Reputation: 8613
I am doing some data handling based on a DataFrame with the shape of (135150, 12)
so double checking my results manually is not applicable anymore.
I encountered some 'strange' behavior when I tried to check if an element is part of the dataframe or a given column.
This behavior is reproducible with even smaller dataframes as follows:
import numpy as np
import pandas as pd
start = 1e-3
end = 2e-3
step = 0.01e-3
arr = np.arange(start, end+step, step)
val = 0.0019
df = pd.DataFrame(arr, columns=['example_value'])
print(val in df) # prints `False`
print(val in df['example_value']) # prints `True`
print(val in df.values) # prints `False`
print(val in df['example_value'].values) # prints `False`
print(df['example_value'].isin([val]).any()) # prints `False`
Since I am a very beginner in data analysis I am not able to explain this behavior.
I know that I am using different approaches involving different datatypes (like pd.Series
, np.ndarray
or np.array
) in order to check if the given value exists in the dataframe. Additionally when using np.array
or np.ndarray
the machine accuracy comes in play which I am aware of in mind.

→ **Goal**: Can you pick up the post on checking whether a value is in a pandas DataFrame and continue it past its last sentence?

→ **Supplied information**:
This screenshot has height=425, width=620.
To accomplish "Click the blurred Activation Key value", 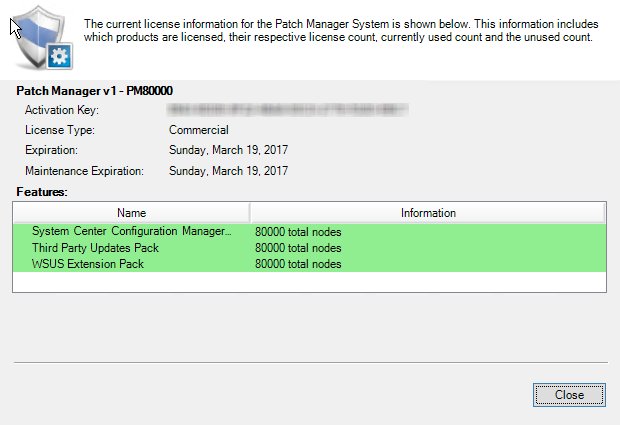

→ **Reply**:
However, at the end, I need to implement several functions to filter the dataframe and count the occurrences of some values, which I have done several times before based on boolean columns in combination with performed operations like >
and <
successfully.
But in this case I need to filter by the exact value and count its occurrences which after all lead me to the issue described above.
So could anyone explain, what's going on here?
Upvotes: 2
Views: 977
Reputation: 14847
The underlying issue, as Divakar suggested, is floating point precision. Because DataFrames/Series are built on top of numpy, there isn't really a penalty for using numpy methods though, so you can just do something like:
df['example_value'].apply(lambda x: np.isclose(x, val)).any()
or
np.isclose(df['example_value'], val).any()
both of which correctly return True
.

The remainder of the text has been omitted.